Bug 15811 - Online demotion of DC does not delete site assignments
Summary: Online demotion of DC does not delete site assignments
Status: NEW
Alias: None
Product: Samba 4.1 and newer
Classification: Unclassified
Component: AD: LDB/DSDB/SAMDB (show other bugs)
Version: 4.21.3
Hardware: All Linux
: P5 normal (vote)
Target Milestone: ---
Assignee: Samba QA Contact
QA Contact: Samba QA Contact
URL:
Keywords:
Depends on:
Blocks:
 
Reported: 2025-02-21 07:20 UTC by Matthias Kühne
Modified: 2025-02-21 07:20 UTC (History)
0 users

See Also:

Attachments
Add an attachment (proposed patch, testcase, etc.)
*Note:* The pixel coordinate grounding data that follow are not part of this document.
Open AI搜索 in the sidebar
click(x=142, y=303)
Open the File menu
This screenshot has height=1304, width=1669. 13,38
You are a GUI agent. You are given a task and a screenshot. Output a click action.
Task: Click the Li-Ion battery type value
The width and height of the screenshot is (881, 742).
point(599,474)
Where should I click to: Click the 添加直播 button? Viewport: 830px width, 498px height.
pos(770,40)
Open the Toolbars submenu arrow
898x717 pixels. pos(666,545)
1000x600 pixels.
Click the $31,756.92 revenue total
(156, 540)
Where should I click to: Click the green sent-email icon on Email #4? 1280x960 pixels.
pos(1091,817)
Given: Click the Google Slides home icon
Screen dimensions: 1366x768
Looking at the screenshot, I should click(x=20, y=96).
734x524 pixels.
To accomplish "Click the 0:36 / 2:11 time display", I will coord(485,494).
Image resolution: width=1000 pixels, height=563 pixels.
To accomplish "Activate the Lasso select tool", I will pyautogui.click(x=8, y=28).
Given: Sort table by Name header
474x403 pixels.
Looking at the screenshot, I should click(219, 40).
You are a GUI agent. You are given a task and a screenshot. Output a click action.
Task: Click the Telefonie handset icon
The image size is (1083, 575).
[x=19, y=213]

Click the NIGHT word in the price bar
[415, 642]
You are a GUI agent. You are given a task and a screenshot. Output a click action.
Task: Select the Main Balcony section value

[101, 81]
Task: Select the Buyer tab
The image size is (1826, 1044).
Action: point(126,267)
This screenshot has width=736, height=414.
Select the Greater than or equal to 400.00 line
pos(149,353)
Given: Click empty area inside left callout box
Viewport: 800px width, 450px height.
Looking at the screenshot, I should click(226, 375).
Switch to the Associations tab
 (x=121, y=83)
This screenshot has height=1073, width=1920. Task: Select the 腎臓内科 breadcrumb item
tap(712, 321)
Note You need to log in before you can comment on or make changes to this bug.
Description Matthias Kühne 2025-02-21 07:20:03 UTC 
Two weeks ago we demoted a domain controller of our branch office in Zirndorf. Each branch office has its own set of DCs and its own AD-site (configured via RSAT on a Windows computer).

The office in zirndorf had 3 DCs: zir-1, zir-2 and zir-3. Ive logged onto zir-3 and executed "samba-tool domain demote -U Administrator". After that I shut down this virtual machine and deleted it.

All DCs showed a problem in replication and I figured "it just takes a while". A week later the DCs zir-1 and zir-2 still showed this problem. Logging into them and running "samba-tool drs showrepl" revealed that they want to replicate from and to the demoted DC zir-3.

Running "ldbsearch -H /var/lib/samba/private/sam.ldb '(invocationId=*)' --cross-ncs objectguid | grep -A1 ZIR-3" got me this:

dn: CN=NTDS Settings,CN=ZIR-3,CN=Servers,CN=Zirndorf,CN=Sites,CN=Configuration,DC=ad,DC=ellerhold,DC=lan
objectGUID: 26845d39-43cf-4112-8b61-bfb26fbe2f6a

So in the site "Zirndorf" this DC is still referenced. Looking into RSAT confirmed that. Ive deleted the DC from the site leaf-first and voila the replication error vanished.

So it seems like DCs dont get deleted from the Site assignments when online-demoting.

This was with samba 4.21.3 on Debian 12 (mjt repository).